The Islamic Republic of Iran Regular Forces, while nowhere in the same league as the U.S. military, are also not in the same category as the depleted Iraqi force that the American military defeated in 2003. Would the government of Iran order them to attack U. S. forces in Iraq in response to being bombed at the behest of this White House? With all due respect, no one within this group knows the answer to that question and I would submit that no one within the Pentagon knows the answer, either.
However, I'm very confident that the senior leadership of the Army and the Marine Corps would see such an attack, if carried out on a large scale, as being an enormous and voluntarily chosen burden on our highly-stressed armed forces. They are perfectly aware that the civilian leadership is almost completely composed of people who have never worn the uniform and even the Commander in Chief's status as a military veteran is hardly secure given that his stint during the Viet Nam War was that of a safely-out-of-harm's-way Texas Air National Guard pilot. Add to that the fact that the military victory in Operation Iraqi Freedom was squandered by that same civilian leadership botching the peace and I can imagine little enthusiasm for even a "limited strike" in Iran.
I don't speak or read Farsi, but based on the information available, I think it quite likely that the biggest danger posed by the Iranian population is not to the U.S., but to its own theocratic ruling class.
As I pointed out here before, a very large percentage of that population is under 25. It's also true that the world keeps changing, and that young people are more likely to find change congenial than their elders are. The sexual frustrations imposed on the young in Iran are in themselves a major cause of social tension; when linked with other prohibitions against modernity in all its forms, they can lead to a socially explosive mix.
The mullahs clearly believe that this is manageable. They control most of the organs of state, and of industry. They also have their bully-boys with clubs to beat up students and harrass women on the streets. The deployment of a right-wing populist, Ahmedinejad, to give them cover with the middle-aged and the dispossessed was a clever stroke, if for no other reason than the effect it had of driving the inherent political instability in Iran from the front pages of Western newspapers for several years.
Still, as the recent Iranian elections seem to demonstrate, the Iranian left -- if you can call it that -- has come out of electoral hibernation after a long hiatus, and the real struggle is in the news again.

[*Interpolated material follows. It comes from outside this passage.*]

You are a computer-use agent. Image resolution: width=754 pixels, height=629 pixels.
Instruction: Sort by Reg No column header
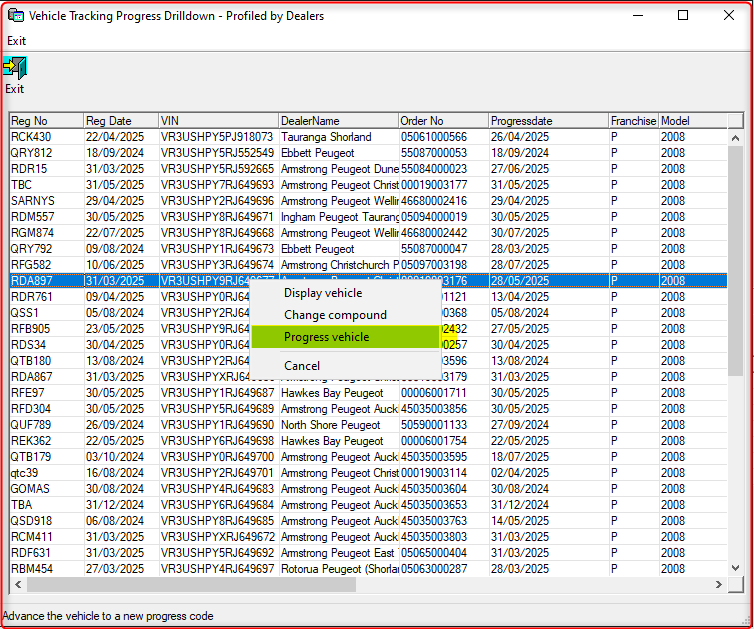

If we really want to limit Iran's influence on our own futures, we could do worse than put our hands back in our collective pockets and wait a bit. It also wouldn't hurt to solve the problem of our own overweening ambitions. The Israelis' claws must be pried loose from our foreign policy aparatus, for one thing, but above all, we must leave Iraq as soon as we can mobilize the means to do so.
Our diplomatic efforts can then be devoted to supporting a reconciliation between Sunni and Shi'a which have been set at one another's throats by the ill-conceived strategies of our own neocons and the Israelis who mistakenly think that provoking a civil war within Islam will keep the wolf from their door for another generation.